Outraged Mom Fires Back After Flight Attendant Tells Her Crying Babies Are ‘Unacceptable’

by Caralynn Lippo
Caralynn is a Brooklyn, NY-based editor and writer, with a focus on lifestyle and entertainment content. She has bylines on MSN, HelloGiggles, Business Insider, Romper, Redbook Magazine, and more. In her free time, she enjoys watching (and talking!) about television and fostering dogs through a local rescue.

Being a mom can be stressful. There are so many things you have to worry about at any given time. Being a new, first-time mom is particularly tough.

It’s easy to feel overwhelmed and worried while caring for a newborn. After all, that’s an incredibly difficult age — and you’re doing this whole parenting thing for the first time ever, all while being sleep-deprived!

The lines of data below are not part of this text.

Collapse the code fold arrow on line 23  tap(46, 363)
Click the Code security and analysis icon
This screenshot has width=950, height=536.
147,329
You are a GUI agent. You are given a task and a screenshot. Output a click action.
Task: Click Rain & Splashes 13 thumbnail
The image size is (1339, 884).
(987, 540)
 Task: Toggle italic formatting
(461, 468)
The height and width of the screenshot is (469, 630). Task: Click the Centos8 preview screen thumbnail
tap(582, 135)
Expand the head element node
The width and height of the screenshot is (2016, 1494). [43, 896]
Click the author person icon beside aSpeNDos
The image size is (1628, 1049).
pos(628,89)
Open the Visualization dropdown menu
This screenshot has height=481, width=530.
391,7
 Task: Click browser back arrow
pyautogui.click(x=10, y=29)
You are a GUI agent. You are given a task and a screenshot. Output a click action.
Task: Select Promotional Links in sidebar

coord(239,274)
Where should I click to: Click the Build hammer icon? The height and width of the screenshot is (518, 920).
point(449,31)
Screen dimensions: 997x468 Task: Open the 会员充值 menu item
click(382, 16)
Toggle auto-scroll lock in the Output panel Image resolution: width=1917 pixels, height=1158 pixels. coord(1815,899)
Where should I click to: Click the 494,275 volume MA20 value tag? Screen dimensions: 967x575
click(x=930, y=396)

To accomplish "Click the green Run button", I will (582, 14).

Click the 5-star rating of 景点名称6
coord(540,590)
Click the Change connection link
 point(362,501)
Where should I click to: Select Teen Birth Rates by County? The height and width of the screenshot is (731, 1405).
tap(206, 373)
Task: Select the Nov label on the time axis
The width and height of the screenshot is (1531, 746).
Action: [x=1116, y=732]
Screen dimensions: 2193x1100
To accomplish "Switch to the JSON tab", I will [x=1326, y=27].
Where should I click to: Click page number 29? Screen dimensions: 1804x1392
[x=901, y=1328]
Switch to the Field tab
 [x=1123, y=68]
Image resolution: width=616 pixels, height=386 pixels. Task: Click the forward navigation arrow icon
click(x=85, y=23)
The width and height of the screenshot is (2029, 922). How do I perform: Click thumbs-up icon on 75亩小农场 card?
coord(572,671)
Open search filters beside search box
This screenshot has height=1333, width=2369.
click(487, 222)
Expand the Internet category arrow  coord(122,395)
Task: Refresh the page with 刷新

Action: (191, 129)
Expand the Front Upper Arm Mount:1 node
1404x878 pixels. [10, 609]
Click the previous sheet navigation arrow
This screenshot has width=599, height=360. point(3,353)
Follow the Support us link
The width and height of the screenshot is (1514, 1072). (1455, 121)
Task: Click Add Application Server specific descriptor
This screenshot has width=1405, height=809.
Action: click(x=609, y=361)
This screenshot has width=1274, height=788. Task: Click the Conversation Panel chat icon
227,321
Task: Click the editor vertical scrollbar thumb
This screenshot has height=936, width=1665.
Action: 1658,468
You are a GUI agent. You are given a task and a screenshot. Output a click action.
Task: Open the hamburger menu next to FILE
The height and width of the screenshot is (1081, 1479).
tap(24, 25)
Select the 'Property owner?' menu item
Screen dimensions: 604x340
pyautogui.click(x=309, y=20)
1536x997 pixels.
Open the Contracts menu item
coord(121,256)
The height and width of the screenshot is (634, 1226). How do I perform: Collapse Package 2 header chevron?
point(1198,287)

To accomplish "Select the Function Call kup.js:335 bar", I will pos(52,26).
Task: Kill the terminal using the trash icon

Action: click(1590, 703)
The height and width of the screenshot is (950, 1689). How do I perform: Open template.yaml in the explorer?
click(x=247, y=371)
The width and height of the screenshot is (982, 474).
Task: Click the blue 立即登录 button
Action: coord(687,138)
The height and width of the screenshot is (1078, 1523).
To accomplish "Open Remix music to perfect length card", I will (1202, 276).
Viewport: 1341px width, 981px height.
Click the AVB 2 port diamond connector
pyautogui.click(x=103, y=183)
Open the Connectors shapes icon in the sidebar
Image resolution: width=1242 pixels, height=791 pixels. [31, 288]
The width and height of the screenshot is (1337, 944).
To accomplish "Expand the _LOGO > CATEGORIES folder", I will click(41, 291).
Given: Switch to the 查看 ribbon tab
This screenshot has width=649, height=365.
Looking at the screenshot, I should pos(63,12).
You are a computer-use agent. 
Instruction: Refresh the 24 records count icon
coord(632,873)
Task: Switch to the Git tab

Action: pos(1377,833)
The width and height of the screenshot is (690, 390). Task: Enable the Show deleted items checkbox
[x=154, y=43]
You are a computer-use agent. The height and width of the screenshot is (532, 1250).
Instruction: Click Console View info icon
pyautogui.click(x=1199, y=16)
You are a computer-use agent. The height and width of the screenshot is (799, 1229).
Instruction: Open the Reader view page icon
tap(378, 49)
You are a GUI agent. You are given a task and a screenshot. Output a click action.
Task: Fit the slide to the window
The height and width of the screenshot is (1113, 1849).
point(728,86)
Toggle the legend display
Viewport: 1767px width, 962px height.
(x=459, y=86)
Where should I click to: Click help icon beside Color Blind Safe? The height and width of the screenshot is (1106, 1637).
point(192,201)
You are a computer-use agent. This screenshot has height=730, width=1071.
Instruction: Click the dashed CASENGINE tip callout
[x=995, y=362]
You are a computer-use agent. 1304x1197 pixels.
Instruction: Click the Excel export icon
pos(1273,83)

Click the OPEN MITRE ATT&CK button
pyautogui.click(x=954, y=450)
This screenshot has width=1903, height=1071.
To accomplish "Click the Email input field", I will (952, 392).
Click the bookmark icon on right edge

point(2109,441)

Any mom or dad can tell you that one of the most challenging aspects of parenting is air travel with a kid. From birth until adolescence, it’s hard to get your child to sit calmly and still while cooped up in a flying metal tube for hours on end.

And can you really blame them?

Well, apparently one flight attendant can.

A young mother recently had a terrible experience while flying with her infant. She was so angry that she took to Facebook to complain, mid-flight — and now her story has gone viral.

It all started when Krupa Patel Bala boarded a United Airlines flight from Sydney, Australia, to San Francisco, California, in September 2018.

As Krupa explained in her Facebook complaint on United’s page, she and her husband purchased business class seats and a bassinet for the baby to sleep in.

Unfortunately, the baby was a little fussy, as infants tend to be — particularly when they’re dealing with the unfamiliar (and unpleasant!) sensation of cabin pressure.

After about five minutes of the little boy crying, Krupa said she was approached by the lead flight attendant, a woman named Linda. Apparently, Linda “yelled” at the new mom and her husband, telling them it was “absolutely unacceptable” for the baby to be crying.

Um, what?

At Linda’s request, the already stressed-out parents picked up the 8-month-old and tried to get him settled.

When Linda came back, Krupa told her that the demand to quiet the baby had made an already stressful long-haul flight even more stressful.

“I kindly tried to explain to her that her request really stressed me out as he’s AN EIGHT MONTH OLD and we have 13 hours ahead of us on this flight — he’s going to cry again and I don’t have any control over that,” she wrote.

Instead of apologizing, Linda invited Krupa to come to economy to discuss the situation further. She then proceeded to lecture the new mom about crying babies on airplanes, telling Krupa that she should have given the baby his bottle back and shouldn’t have tried to put him to sleep since the in-cabin lights were still on.

Linda also told her that some airlines don’t allow babies in business class and claimed that United’s rule book states that “babies are not allowed to cry for more than five minutes.” She also claimed that the baby’s crying “really stressed the crew out” (something the other crew members denied saying when Krupa asked).

When Krupa asked to see this rule book, Linda laughed at her and refused to produce it.

Feeling upset and stressed out, Krupa decided to cough up the $28.99 to purchase in-flight Wi-Fi to write up her complaint.

“I tried to explain to [Linda] that I understand that people might get frustrated if the baby cries,” she wrote, “but there is a more constructive way for her to ask us to manage the situation. She could have asked us to walk the baby around, tactfully shared that it was starting to disturb passengers, or really ANYTHING with a smile that acknowledged that we weren’t out to make everyone (including us) suffer. Her response to that was to tell me that it didn’t matter because it was just unacceptable for the baby to cry and as the parent, I need to control him.”

Plenty of people chimed in on Krupa’s Facebook post to voice their sympathy and support for her.

Others shared their own horror stories of flying with babies.

Unfortunately, a few others actually took Linda’s side and berated Krupa for being unable to “control” her child.

For what it’s worth, United was very apologetic about the situation.

Krupa seemed satisfied with the apology and United’s handling of what happened, though she noted that Linda herself still refused to apologize or admit wrongdoing.

“Bad news,” the aggravated mom wrote in an update. “She refused to admit she lied about the crew complaining (she said service was disturbed and apparently that’s the same thing — ok Linda, whatever you say). She refused to admit she lied about passengers complaining (she said she saw someone roll their eyes but couldn’t tell us who — ok Linda, whatever you say), and she failed to admit she lied about the rule book and being able to access it in the air (she said it was in the book ages ago). The pilot apologized for her and while I appreciate that, it’s not his apology I’m interested in.”

“I wish you all a great day and future flights with babies that cry for no more than five minutes,” she wrote in a comment on the post, dismissing all the haters with a clever quip.

What do you think of this situation and how Linda handled it?